Urinary Kallikrein and Hypertension: A Prospective Study
|Cardiovascular Diseases Heart Diseases Hypertension|
|Study Start Date:||July 1990|
|Estimated Study Completion Date:||June 1993|
Statistical evidence had been found for a dominant major gene segregating in large pedigrees for high urinary kallikrein levels protecting against hypertension which explained 51 percent of the variance of total urinary kallikrein (TUK). In normotensive adult and pediatric pedigree members, low urinary kallikrein activity was associated with a positive family history of hypertension, stroke, and/or coronary disease.

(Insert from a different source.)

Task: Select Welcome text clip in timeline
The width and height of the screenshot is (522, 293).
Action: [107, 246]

The presence of a previously reported dominant major gene inferred from segregation analysis of total urinary kallikrein activity (TUK) in selected pedigrees was verified on already collected frozen urine specimens. Subjects were rescreened to obtain measured nine year follow-up blood pressure data. Individuals were classified by assigned baseline TUK genotype and tested to determine whether low TUK was prospectively associated with new hypertension onset or elevated blood pressures. Because a major gene effect was implicated, available probes for the structural kallikrein gene or other related products regulating kallikrein were tested for genetic linkage to TUK levels. Correlations with over 600 variables measured at baseline in pedigrees and twins were tested to analyze the strong familiality of environment, refine the genetic analyses to better assign genotypes, and detect gene-environment interactions. All baseline variables except kallikrein, aldosterone, and prostaglandin measurements on frozen urine and follow-up blood pressure had already been collected.

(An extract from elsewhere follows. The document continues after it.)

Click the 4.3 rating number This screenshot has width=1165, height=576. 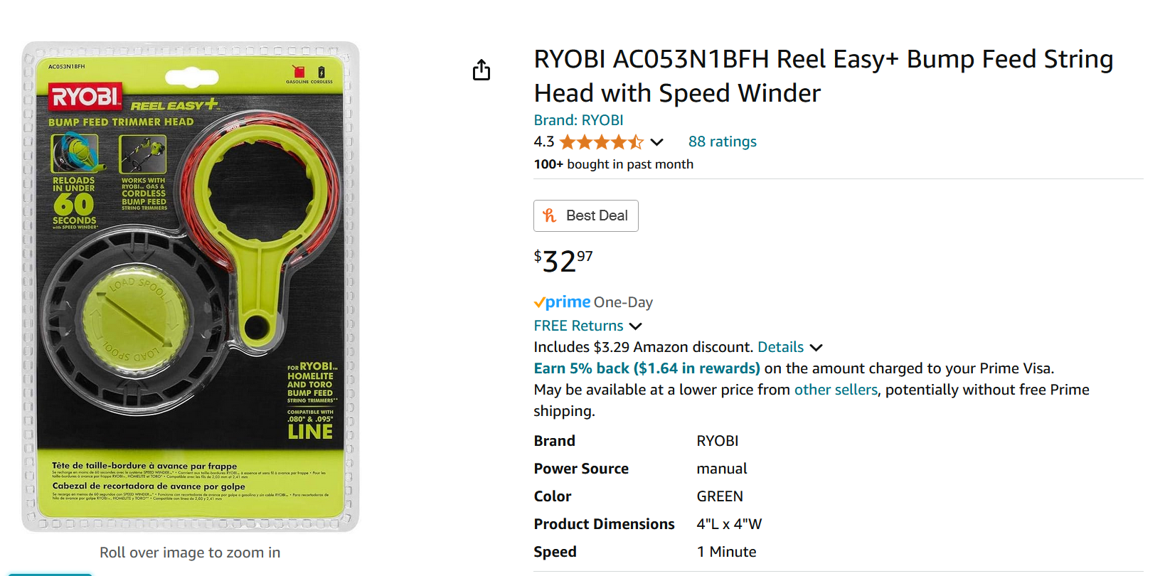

TUK may be a marker for a renal, cellular or other physiological abnormality influencing both TUK expression and susceptibility to hypertension. Therefore, the relationship of TUK to urinary aldosterone, prostaglandin E excretion and already measured urinary electrolytes, plasma renin activity, and baseline and reactive blood pressures was determined. Genetic segregation analyses were performed of the urinary variables and other variables closely associated with TUK.